But there’s also a downside to a freewheeling amendment debate.
“There are amendments that are improvements, there are several amendments that could be very problematic,” said Rep. Pete DeFazio, ranking member on the House Transportation and Infrastructure Committee, before the final rule was out. “It concerns me, but that’s the way the House should work.”
As to whether the amendment debate might push the House bill too far away from the Senate’s, DeFazio simply said “that’s why you have a conference.”
The House essentially picked up a bill passed by the Senate in July, but swapped out the policy provisions for its own. Lobbyists and members say the policy language is close enough that differences could likely be hashed out in a conference.
The bill requires an additional $16 billion per year to supplement the Highway Trust Fund and keep spending at current levels. The pay-fors on the House bill remained the same as the Senate’s, a collection of various offsets that would fund the bill for just three years, rather than the full six years.
Shuster said Monday that he hoped the pay-fors wouldn’t change, to make it easier to get to conference. Traditionally the House funding language has come from the House Ways and Means Committee, so having no independent measure from that committee puts the House in uncharted waters.
Then there’s the schedule to consider. Congress has only extended the Highway Trust Fund until November 20, and the Department of Transportation has cautioned that anything beyond that could plunge the transportation sector into chaos.
Around that date, DOT projects that the balance of the trust fund—fed by the dwindling receipts from the federal gas tax—dips below the “prudent cash balance level” of $4 billion, at which point the DOT may have to start slowing reimbursements to states.
The balance will rise again at the beginning of December, but will begin to see-saw around that limit before going into the red in the spring. That—plus a crowded post-Thanksgiving agenda—has added more urgency to the push to hammer out an agreement and pass a bill out of both chambers in a few weeks.
That’s why some members are so determined to keep the most controversial amendments off of the bill. Shuster, leading Republicans on the floor, urged members to stay away from more troublesome amendments, like one from Rep.
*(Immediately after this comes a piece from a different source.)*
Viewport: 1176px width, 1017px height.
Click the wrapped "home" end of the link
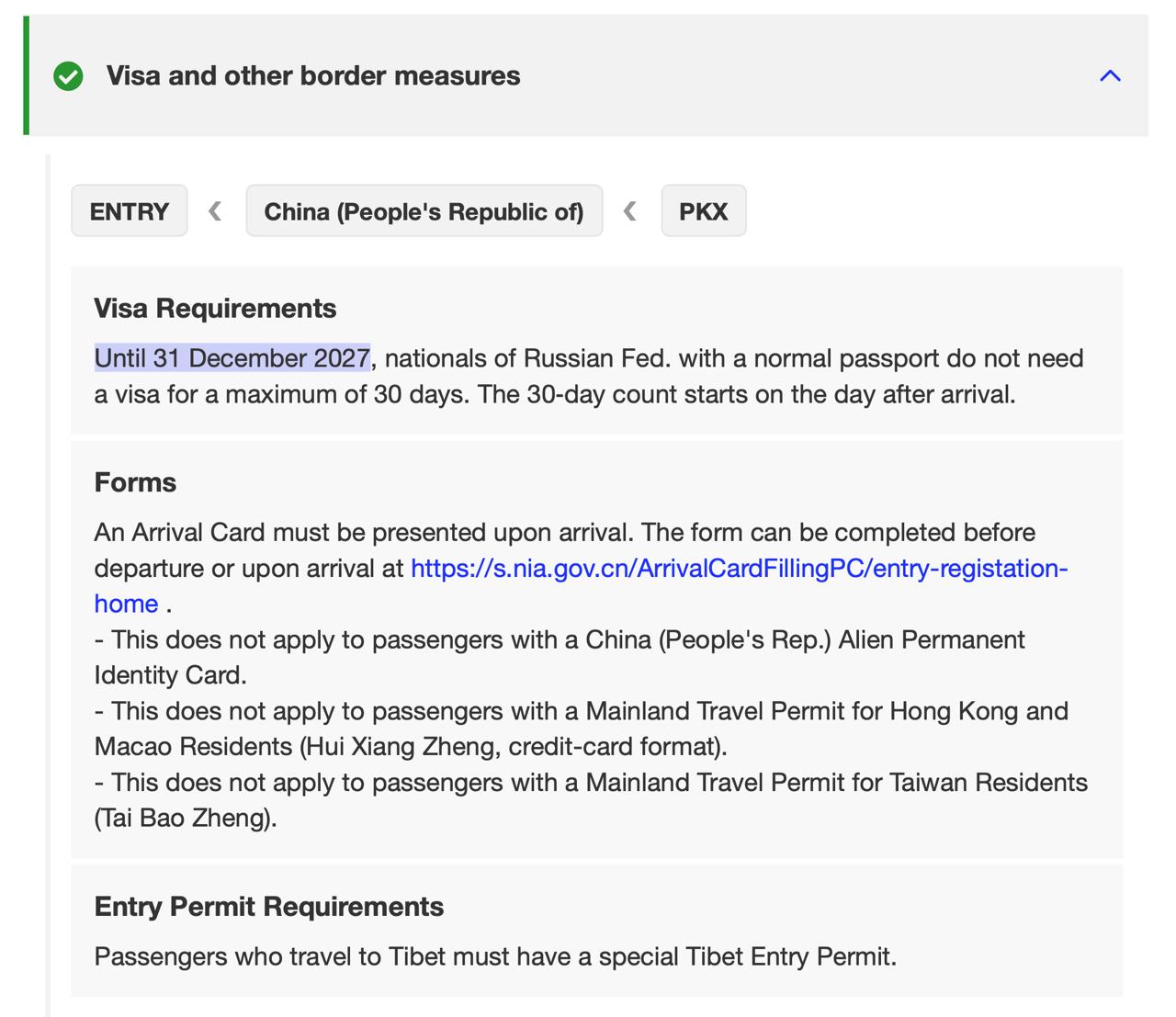pyautogui.click(x=126, y=604)
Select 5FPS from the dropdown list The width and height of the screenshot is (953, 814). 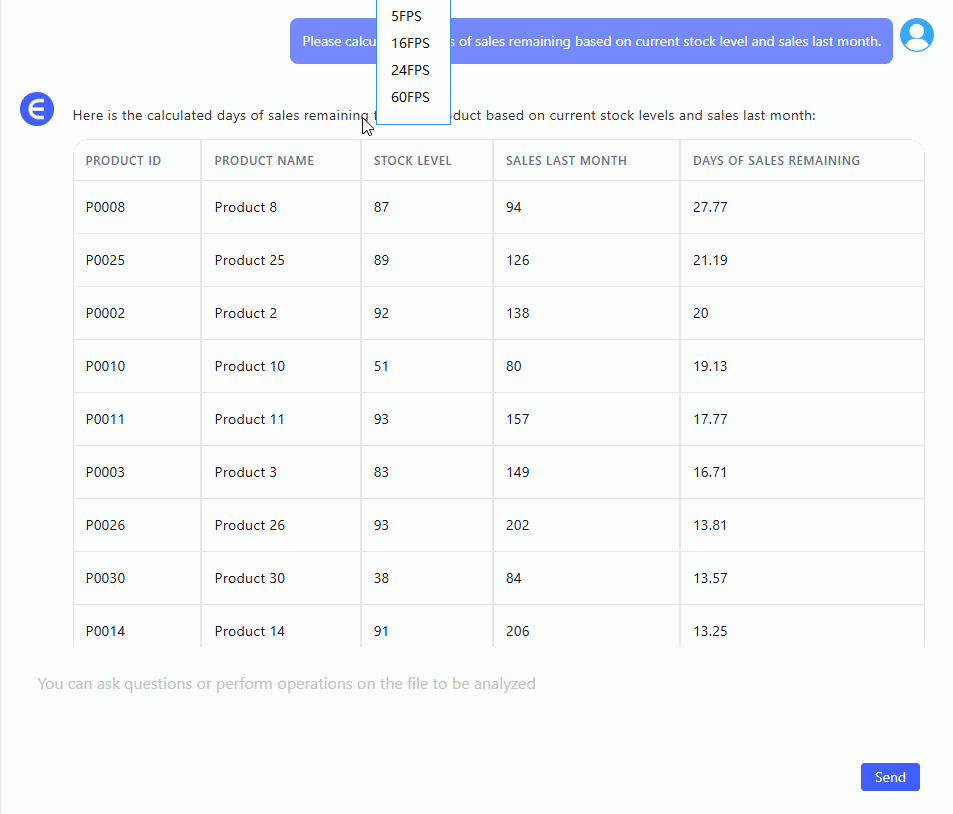[407, 16]
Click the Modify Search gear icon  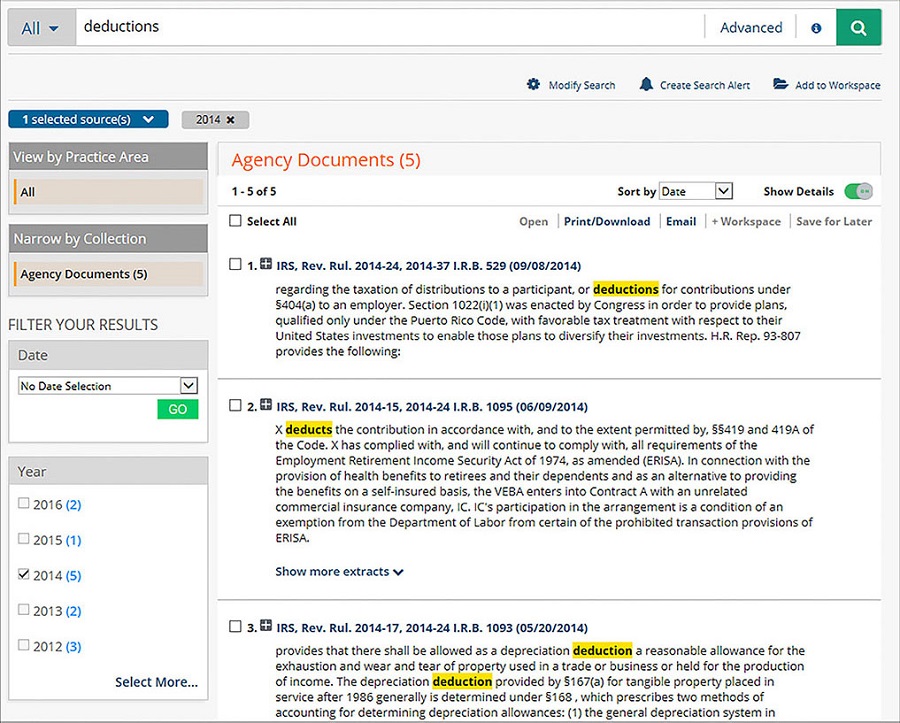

Reid Ribble that would let states raise the weight limit for trucks allowed on highways.
Trucking groups say that the proposal would mean fewer trucks on the road with more productivity, but safety groups have warned that heavier trucks would pose a greater threat (the Department of Transportation has also said that there’s not enough data to recommend a change). The amendment failed in a 187-236 vote Monday night, clearing one major potential hurdle.